[[ Listed entries, beginning ]]
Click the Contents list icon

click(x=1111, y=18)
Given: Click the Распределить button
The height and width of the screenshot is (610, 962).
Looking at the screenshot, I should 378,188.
[[ Listed entries, end ]]
#### [Assignment]
Output exactly the line containing "Given: Click the Распределить button" together with every line after it, ending at the final line of the entries.

#### [Response]
Given: Click the Распределить button
The height and width of the screenshot is (610, 962).
Looking at the screenshot, I should 378,188.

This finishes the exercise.